═════ MATERIAL SHOWN ═════

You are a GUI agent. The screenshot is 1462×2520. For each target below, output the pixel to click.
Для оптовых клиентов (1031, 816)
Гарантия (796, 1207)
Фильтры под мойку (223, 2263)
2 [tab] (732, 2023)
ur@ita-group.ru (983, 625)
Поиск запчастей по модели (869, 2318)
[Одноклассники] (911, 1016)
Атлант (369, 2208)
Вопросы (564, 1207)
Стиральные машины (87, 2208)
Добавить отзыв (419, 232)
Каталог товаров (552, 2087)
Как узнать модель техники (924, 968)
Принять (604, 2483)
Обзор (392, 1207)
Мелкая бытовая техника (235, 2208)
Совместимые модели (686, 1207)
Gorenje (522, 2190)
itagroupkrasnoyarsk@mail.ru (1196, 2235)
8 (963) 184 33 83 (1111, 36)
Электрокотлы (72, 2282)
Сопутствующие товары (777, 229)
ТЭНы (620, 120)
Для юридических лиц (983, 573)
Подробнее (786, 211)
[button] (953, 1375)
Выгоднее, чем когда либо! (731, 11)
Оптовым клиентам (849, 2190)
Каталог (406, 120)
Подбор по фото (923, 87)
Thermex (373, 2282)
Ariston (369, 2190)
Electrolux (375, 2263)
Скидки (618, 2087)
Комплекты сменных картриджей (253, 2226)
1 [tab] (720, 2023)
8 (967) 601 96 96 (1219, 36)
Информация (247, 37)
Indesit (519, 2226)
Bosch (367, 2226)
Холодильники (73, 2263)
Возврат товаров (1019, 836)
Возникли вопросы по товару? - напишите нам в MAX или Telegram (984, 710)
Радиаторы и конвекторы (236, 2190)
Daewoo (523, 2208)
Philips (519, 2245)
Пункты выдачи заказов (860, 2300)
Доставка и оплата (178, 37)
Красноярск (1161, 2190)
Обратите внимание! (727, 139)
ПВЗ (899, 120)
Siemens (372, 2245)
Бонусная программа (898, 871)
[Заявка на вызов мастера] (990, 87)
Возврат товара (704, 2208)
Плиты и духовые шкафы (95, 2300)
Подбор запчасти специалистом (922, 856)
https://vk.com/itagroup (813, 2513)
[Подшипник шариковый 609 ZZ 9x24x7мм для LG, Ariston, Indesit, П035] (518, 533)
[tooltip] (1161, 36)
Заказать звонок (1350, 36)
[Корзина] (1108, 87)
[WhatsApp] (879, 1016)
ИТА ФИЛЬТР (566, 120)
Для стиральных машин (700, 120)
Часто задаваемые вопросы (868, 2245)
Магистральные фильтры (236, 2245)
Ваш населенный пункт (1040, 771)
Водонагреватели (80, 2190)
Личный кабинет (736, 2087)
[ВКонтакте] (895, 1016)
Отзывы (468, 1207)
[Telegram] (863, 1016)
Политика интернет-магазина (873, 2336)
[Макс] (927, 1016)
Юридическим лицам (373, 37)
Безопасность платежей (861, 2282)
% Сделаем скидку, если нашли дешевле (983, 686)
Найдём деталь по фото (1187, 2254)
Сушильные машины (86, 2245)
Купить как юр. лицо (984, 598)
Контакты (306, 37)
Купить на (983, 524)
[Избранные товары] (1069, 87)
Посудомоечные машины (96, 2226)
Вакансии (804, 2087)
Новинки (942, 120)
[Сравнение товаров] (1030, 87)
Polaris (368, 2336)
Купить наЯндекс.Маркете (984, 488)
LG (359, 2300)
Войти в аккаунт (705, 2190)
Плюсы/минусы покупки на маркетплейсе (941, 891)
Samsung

═════

• EXERCISE GOAL
Go to the line in the material above that contains "Обзор (392, 1207)" and copy exactly from there through the line that contains "Заказать звонок (1350, 36)", stopping after it.

• WRITTEN RESPONSE
Обзор (392, 1207)
Мелкая бытовая техника (235, 2208)
Совместимые модели (686, 1207)
Gorenje (522, 2190)
itagroupkrasnoyarsk@mail.ru (1196, 2235)
8 (963) 184 33 83 (1111, 36)
Электрокотлы (72, 2282)
Сопутствующие товары (777, 229)
ТЭНы (620, 120)
Для юридических лиц (983, 573)
Подробнее (786, 211)
[button] (953, 1375)
Выгоднее, чем когда либо! (731, 11)
Оптовым клиентам (849, 2190)
Каталог (406, 120)
Подбор по фото (923, 87)
Thermex (373, 2282)
Ariston (369, 2190)
Electrolux (375, 2263)
Скидки (618, 2087)
Комплекты сменных картриджей (253, 2226)
1 [tab] (720, 2023)
8 (967) 601 96 96 (1219, 36)
Информация (247, 37)
Indesit (519, 2226)
Bosch (367, 2226)
Холодильники (73, 2263)
Возврат товаров (1019, 836)
Возникли вопросы по товару? - напишите нам в MAX или Telegram (984, 710)
Радиаторы и конвекторы (236, 2190)
Daewoo (523, 2208)
Philips (519, 2245)
Пункты выдачи заказов (860, 2300)
Доставка и оплата (178, 37)
Красноярск (1161, 2190)
Обратите внимание! (727, 139)
ПВЗ (899, 120)
Siemens (372, 2245)
Бонусная программа (898, 871)
[Заявка на вызов мастера] (990, 87)
Возврат товара (704, 2208)
Плиты и духовые шкафы (95, 2300)
Подбор запчасти специалистом (922, 856)
https://vk.com/itagroup (813, 2513)
[Подшипник шариковый 609 ZZ 9x24x7мм для LG, Ariston, Indesit, П035] (518, 533)
[tooltip] (1161, 36)
Заказать звонок (1350, 36)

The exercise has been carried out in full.